The New York Times devoted a piece just last month to museums using fashion as a lure for visitors and big-ticket supporters. “Until about 10 years ago, there was an uneasy relationship between museums and fashion,” Met Costume Institute curator Harold Koda tells the Times. “But today there are more museum directors who are engaging in contemporary fashion.”

“Most museum administrators are not particularly keen on fashion because it is not generally considered art, and these shows do take place at art museums,” Valerie Steele, director of the Museum at the Fashion Institute of Technology, explains in the same article. “Of course, we realize that art is commercial, but it has a reputation for transcending that, whereas clothing does not.”

While some of the recent exhibitions at smaller museums are clearly a populist move to encourage middle-brow Project Runway-watching folks (at least, according to The New York Times), the Met Gala’s tribute seemed appropriately significant for a designer of McQueen’s stature and cultural impact.

Most people familiar with his work know that the designer’s oeuvre was more than just ad campaigns and licensing deals.

“He always called himself a designer, not an artist,” says Burton. “He was a showman more than anything. Still when you think about the way he designed, it did feel more about art. It was never, ‘Oh is that comfortable?’ It was all about the vision and the head-to-toe look of it. Lee was a designer who was making a world and telling a story.

“Maybe the fashion audience wasn’t the right audience to tell it to but what audience was right? That’s the problem I think he had. The stigma: Is it fashion? Is it art? But if it’s not making any money, you can’t do these amazing shows. Lee did care about the commercial side of the industry but what most people remember are the shows.”

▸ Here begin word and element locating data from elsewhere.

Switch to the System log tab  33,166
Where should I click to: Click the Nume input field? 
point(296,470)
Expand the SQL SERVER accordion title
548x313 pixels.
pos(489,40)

Bolton’s tome, which is an almost-encyclopedic documentation of McQueen’s creations, features stunning photographs by Solve Sunsbo (some of which are featured in this newspaper but deserve a closer view — preferably under good light, all the better to pore over the details). In the photographs, shot on a (sometimes headless) model made to look like a mannequin, it immediately becomes apparent to anyone with a passing acquaintance with art that the garments present in the images — the dress made of mussels, the sharply-cut jacket with antlers jutting out of the shoulders, an intimidatingly ruffled frock that manages to be both austere and flamboyant at the same time, a gown fashioned from decaying flowers to signal his darkly romantic mood — are more than clothes on a rack.

“My collections have always been autobiographical, a lot to do with my own sexuality and coming to terms with the person I am — it was like exorcising ghosts in the collections,” McQueen notes. “They were to do with my childhood, the way I think about life and the way I was brought up to think about life.”